Ces conflits locaux ont déjà eu pour conséquences, d’une part de relancer dans plusieurs États tiers les « économies de guerre », d’autre part ils influent sur les échéances électorales et en dépendent. Dans les démocraties ou dans les régimes autoritaires, risques, menaces, guerres et peurs surdéterminent les demandes sociales, et deviennent les thèmes privilégiés et les motivations des candidats.

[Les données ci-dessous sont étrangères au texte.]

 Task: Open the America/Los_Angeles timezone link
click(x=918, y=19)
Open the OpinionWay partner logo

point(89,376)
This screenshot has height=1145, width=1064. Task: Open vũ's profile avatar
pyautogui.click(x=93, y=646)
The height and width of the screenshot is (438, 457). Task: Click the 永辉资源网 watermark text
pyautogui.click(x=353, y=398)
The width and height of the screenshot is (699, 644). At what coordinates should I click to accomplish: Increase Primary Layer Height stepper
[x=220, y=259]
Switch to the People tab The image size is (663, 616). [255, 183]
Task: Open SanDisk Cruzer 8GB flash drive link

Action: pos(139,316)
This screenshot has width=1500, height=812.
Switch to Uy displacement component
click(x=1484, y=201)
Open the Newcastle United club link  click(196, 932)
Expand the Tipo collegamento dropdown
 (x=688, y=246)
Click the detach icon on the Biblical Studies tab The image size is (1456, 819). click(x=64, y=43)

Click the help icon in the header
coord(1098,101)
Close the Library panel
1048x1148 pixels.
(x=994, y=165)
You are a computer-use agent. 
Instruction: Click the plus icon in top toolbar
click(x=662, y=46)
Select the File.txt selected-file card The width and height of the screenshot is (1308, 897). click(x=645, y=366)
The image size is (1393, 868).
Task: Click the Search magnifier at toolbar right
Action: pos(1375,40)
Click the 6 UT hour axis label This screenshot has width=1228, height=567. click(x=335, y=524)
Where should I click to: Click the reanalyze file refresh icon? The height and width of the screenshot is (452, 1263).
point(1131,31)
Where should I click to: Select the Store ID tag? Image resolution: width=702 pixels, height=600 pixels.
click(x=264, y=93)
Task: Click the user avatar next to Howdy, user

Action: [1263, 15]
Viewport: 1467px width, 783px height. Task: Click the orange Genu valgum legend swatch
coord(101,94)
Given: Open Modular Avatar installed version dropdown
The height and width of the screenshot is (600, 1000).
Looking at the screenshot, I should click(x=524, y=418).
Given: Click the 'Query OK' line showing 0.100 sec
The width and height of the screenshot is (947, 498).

Enfin, dans des affrontements asymétriques les tiers ne peuvent intervenir contre les plus forts, soit en raison des rapports de forces crées par le nucléaire ou les soutiens extérieurs (États-Unis pour Israël ; Chine et en partie « les pays du Sud » pour la Russie). Soit, plus gravement, en raison des blocages des institutions et du droit international (droits de veto au Conseil de sécurité ; mépris des résolutions : ajournement des mesures réclamées…). La régression généralisée des institutions du droit international décrédibilise les efforts de décennies de tentatives de régulation.